- [EXERCISE TASK]
Find each line in the items below that contains the word "Given" and copy those lines out in full.
━━━━━ DATASET ENTRIES ━━━━━
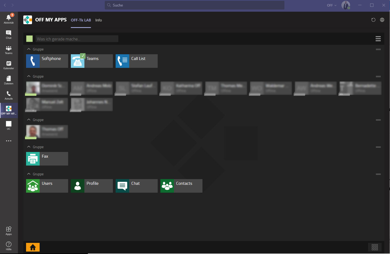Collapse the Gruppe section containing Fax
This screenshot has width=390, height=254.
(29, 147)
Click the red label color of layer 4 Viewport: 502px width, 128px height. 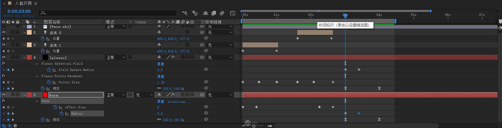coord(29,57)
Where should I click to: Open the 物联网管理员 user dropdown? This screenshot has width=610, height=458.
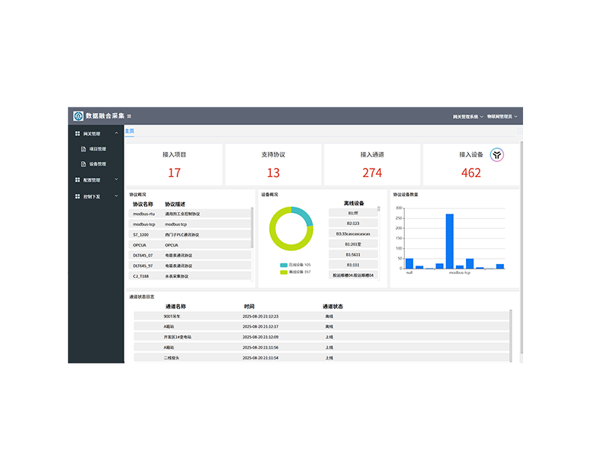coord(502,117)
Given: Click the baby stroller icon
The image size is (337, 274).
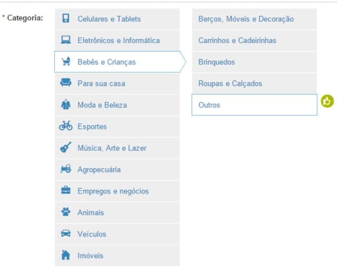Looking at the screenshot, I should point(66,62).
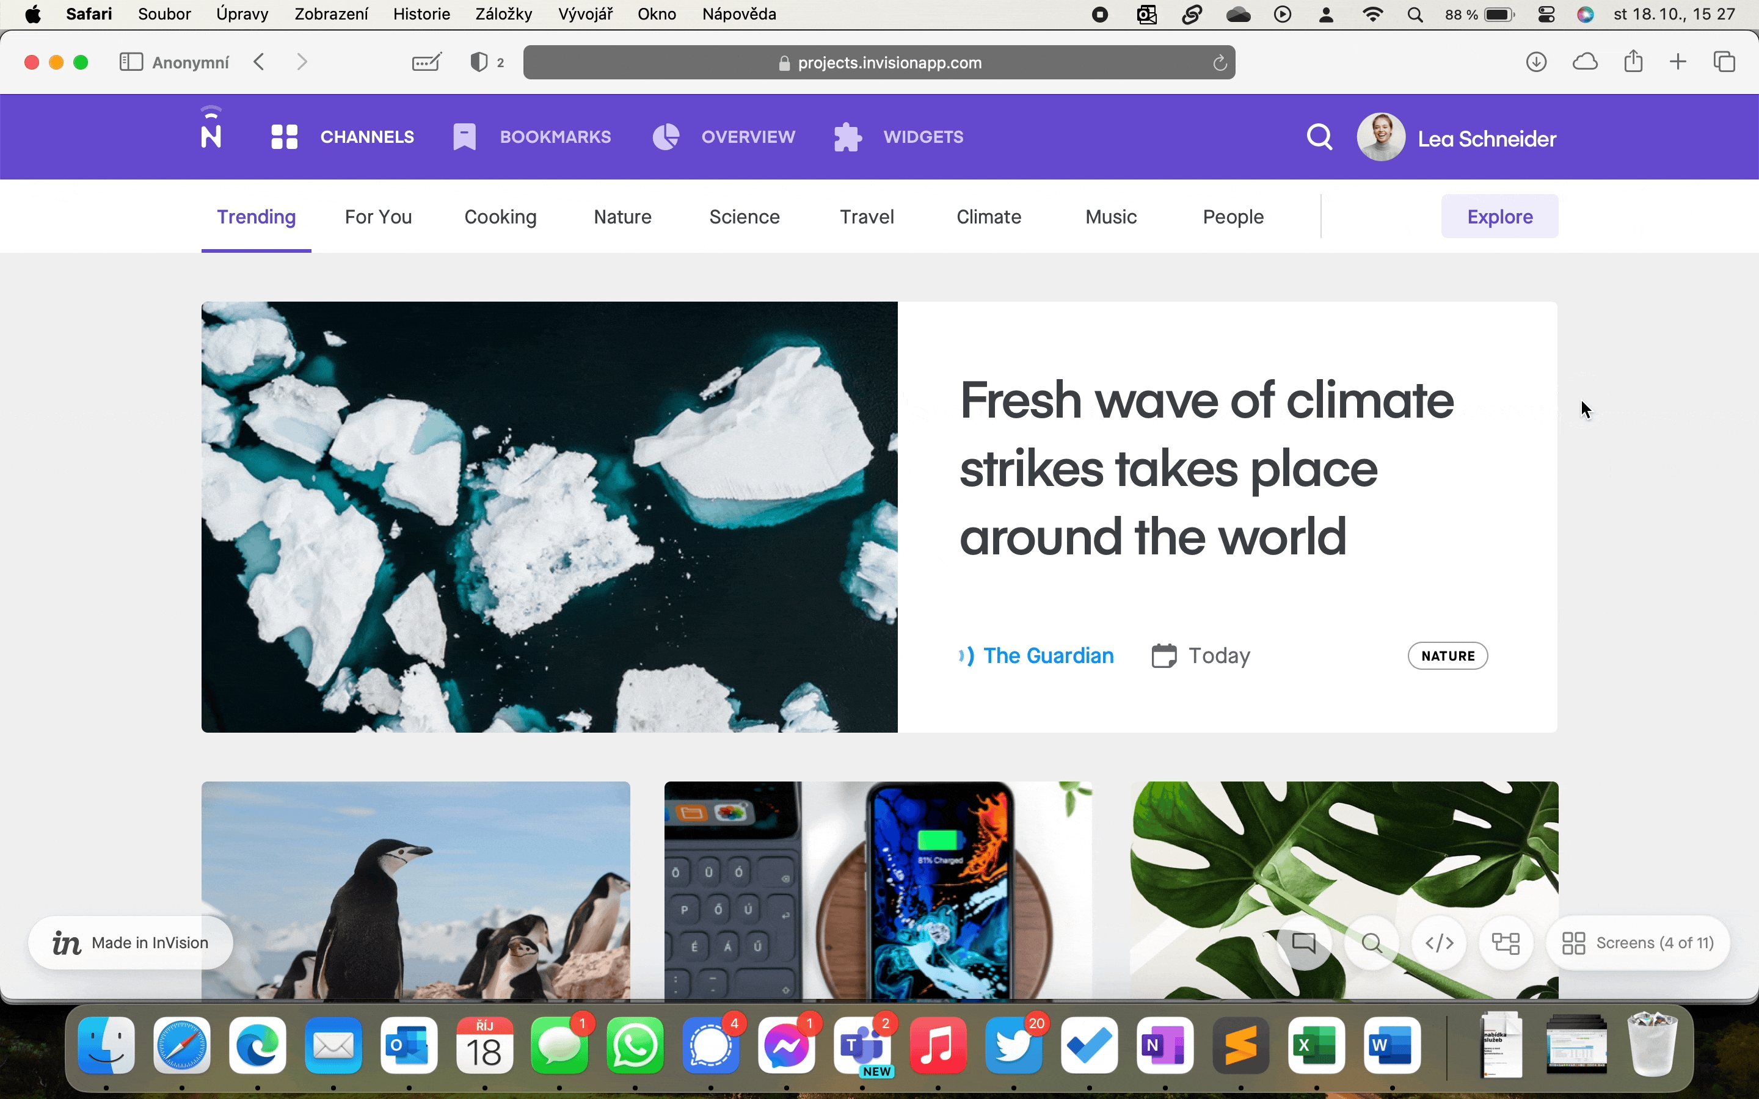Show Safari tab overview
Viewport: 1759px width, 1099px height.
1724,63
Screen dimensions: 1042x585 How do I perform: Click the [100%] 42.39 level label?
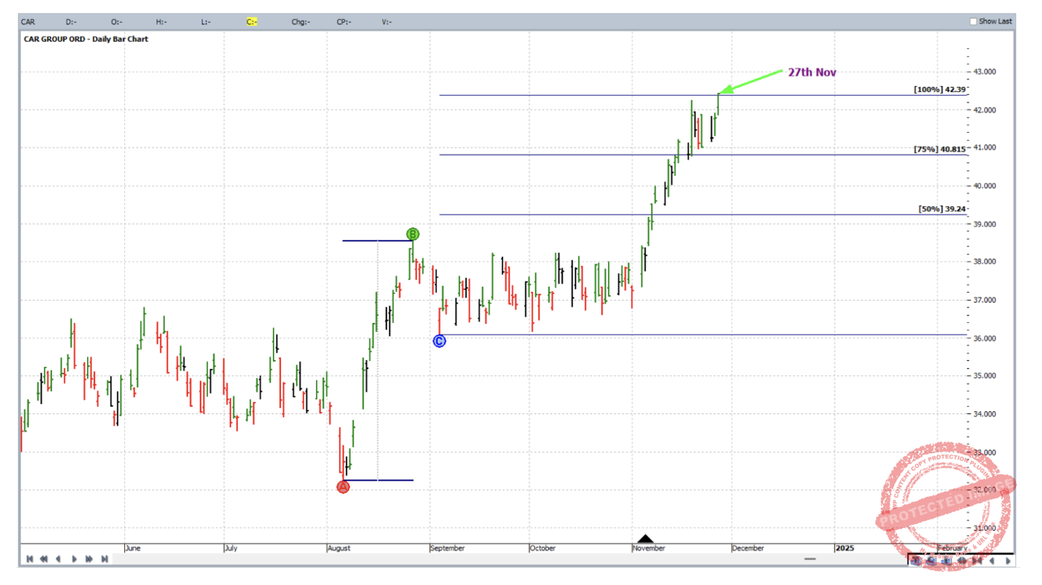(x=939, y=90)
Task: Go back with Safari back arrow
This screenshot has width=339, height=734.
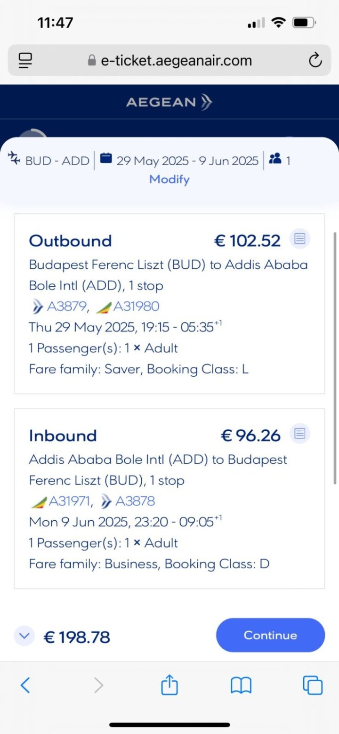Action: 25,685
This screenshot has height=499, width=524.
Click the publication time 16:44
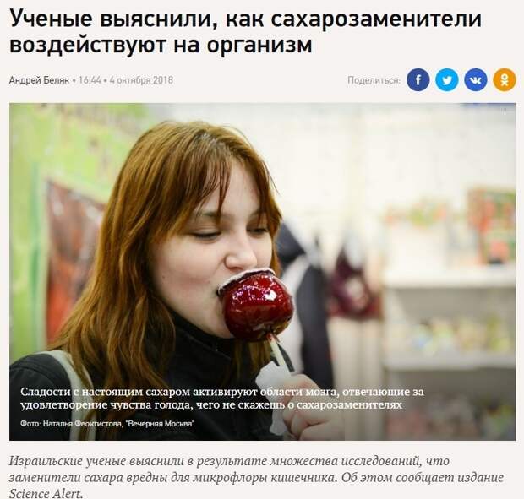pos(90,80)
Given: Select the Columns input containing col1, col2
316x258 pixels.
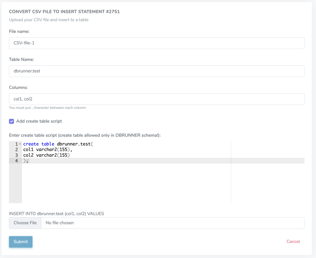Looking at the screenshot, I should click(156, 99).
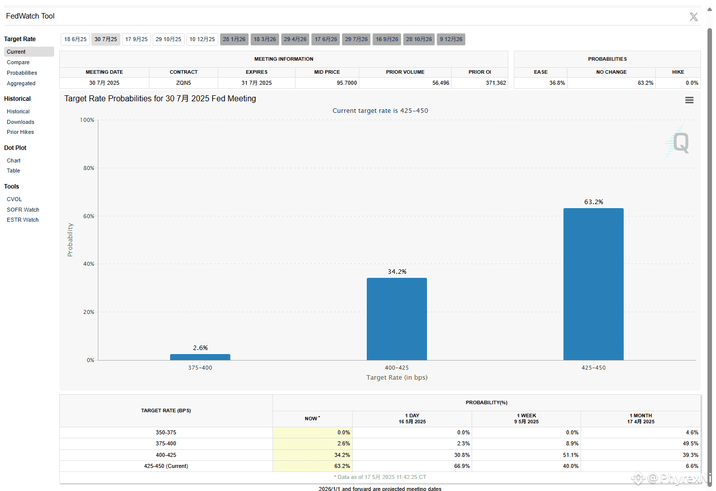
━━━━━
- [WRITTEN SOLUTION]
Given: Click the baby stroller icon
Given: Select the Columns input containing col1, col2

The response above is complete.